Governance-Fragen für Anleger
Der Börsenprospekt hebt ein zentrales Dilemma hervor: Wie bewertet man ein Unternehmen, dessen CEO Aufmerksamkeit und Kapital auf mehrere Milliardenprojekte verteilt? SpaceX‘ Starlink-Satellitennetzwerk ist beispielsweise auf Startfenster von SpaceX selbst angewiesen – aber auch Musks andere Firmen konkurrieren um seine Zeit. Der Antrag merkt an, dass Musks „andere geschäftliche Interessen seinen Fokus von SpaceX ablenken könnten“ – ein Risiko, das Analysten zufolge die Nachfrage institutioneller Anleger dämpfen könnte.
Aktionärsschutzgruppen haben bereits das Fehlen eines führenden unabhängigen Direktors kritisiert. Dem Vorstand von SpaceX gehören Musk, sein Bruder Kimbal und zwei langjährige Vertraute an; der Antrag nennt keine neuen unabhängigen Mitglieder, die vor der Notierung hinzukommen. Ohne eine starke unabhängige Stimme, so argumentieren Kritiker, hätten Minderheitsaktionäre wenig Einfluss, wenn Musk die Batterieversorgung von Tesla über den Startplan von SpaceX stellt.

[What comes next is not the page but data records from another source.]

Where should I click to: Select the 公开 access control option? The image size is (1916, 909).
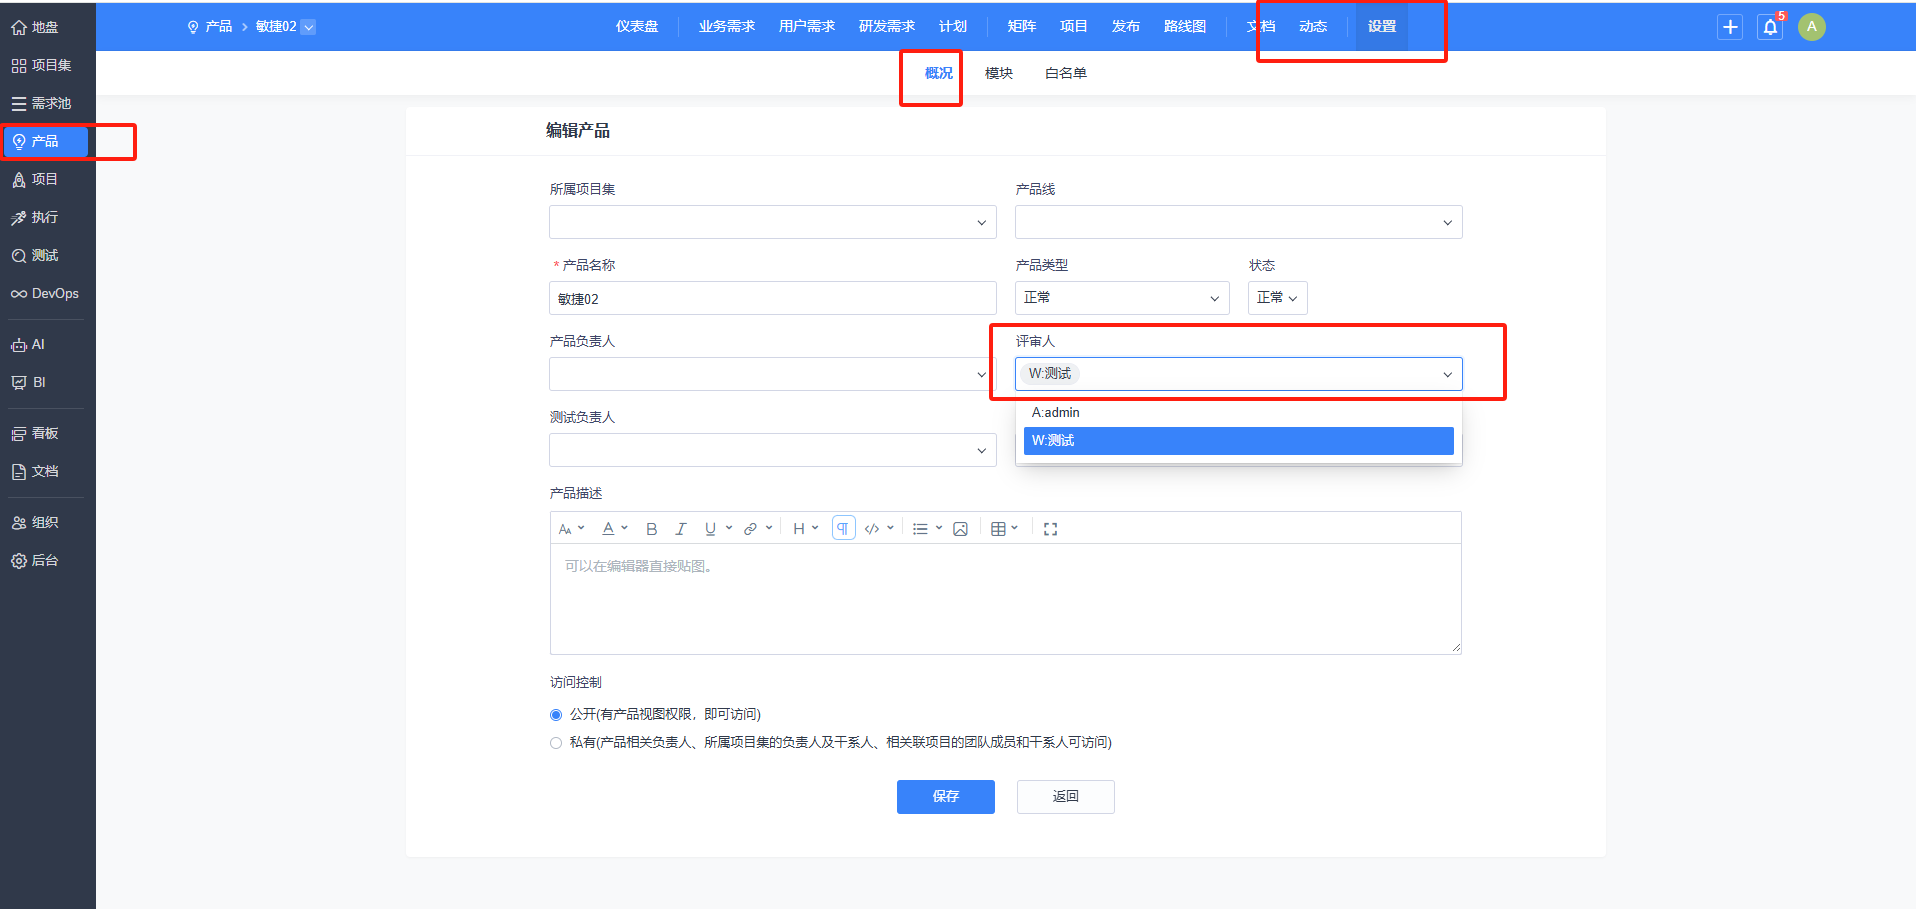pyautogui.click(x=556, y=715)
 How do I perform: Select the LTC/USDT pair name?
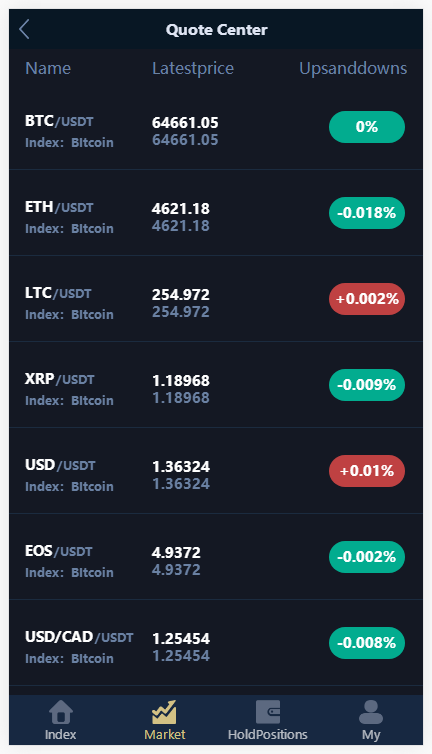click(58, 293)
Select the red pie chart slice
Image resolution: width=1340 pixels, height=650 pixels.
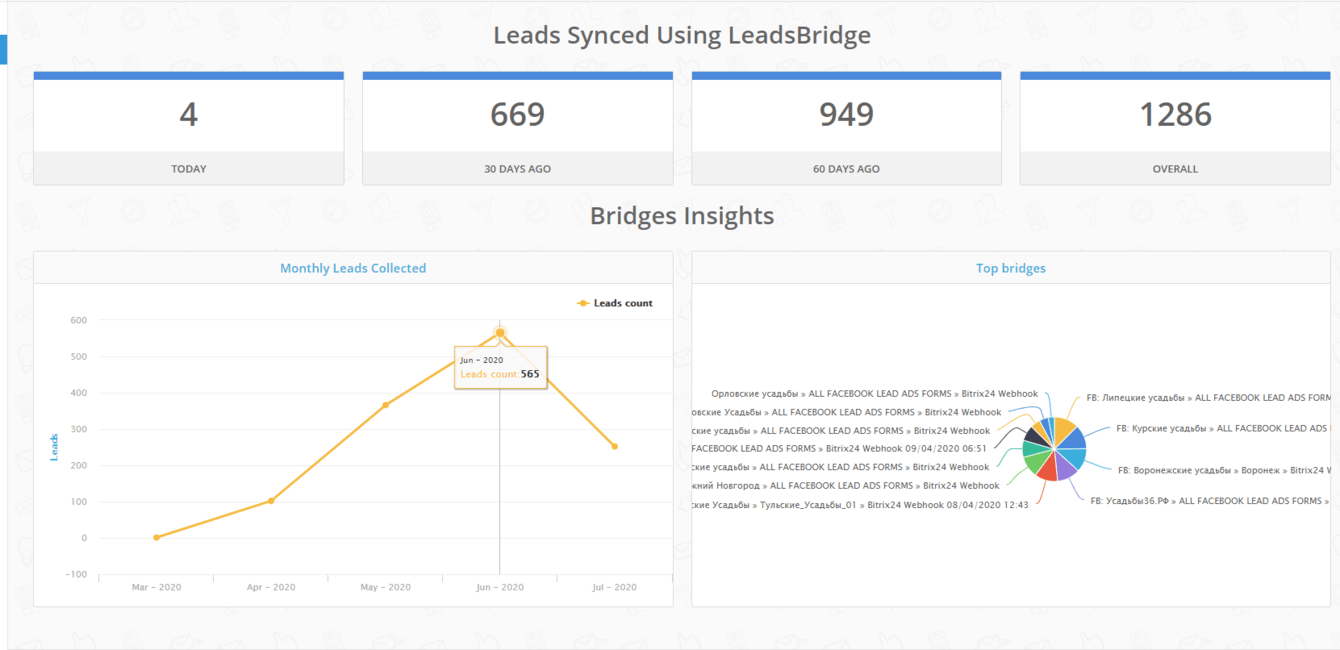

Marktauswirkungen einer SpaceX-Notierung
Trotz der Governance-Bedenken wird der Börsengang voraussichtlich einer der größten im Luft- und Raumfahrtsektor sein. SpaceX hat keine Zielbewertung bekannt gegeben, aber private Sekundärmarktgeschäfte haben das Unternehmen auf über 150 Milliarden US-Dollar taxiert. Der Antrag bestätigt, dass das Unternehmen die Erlöse für den Ausbau der Starship-Produktion und den weiteren Ausbau des Starlink-Internetservice für Privatkunden verwenden will.
Die den Deal begleitenden Investmentbanken haben damit begonnen, das Angebot bei großen Fonds zu vermarkten und dabei SpaceX‘ Dominanz bei Startdiensten sowie seine Regierungsaufträge mit der NASA und dem Pentagon hervorzuheben. Doch einige Fondsmanager ringen intern mit dem Risiko der Musk-Verflechtung. „Man kauft nicht nur ein Raketenunternehmen“, sagte ein institutioneller Anleger einem konkurrierenden Medium, allerdings ist dieses Zitat nicht Teil der offiziellen Unterlagen. „Man kauft ein Stück eines komplizierten persönlichen Imperiums.“
Der Antrag enthält kein konkretes Datum für die Festlegung des IPO-Preises, sondern weist lediglich darauf hin, dass die Roadshow „in den kommenden Wochen“ beginne. Die US-Börsenaufsicht SEC wird den Prospekt prüfen, bevor die Aktien öffentlich gehandelt werden können – ein Prozess, der in der Regel mehrere Monate dauert. Für potenzielle Anleger stellt sich nun die Frage, ob die Kreuzbeteiligungen ein beherrschbares Risiko oder ein K.O.-Kriterium sind.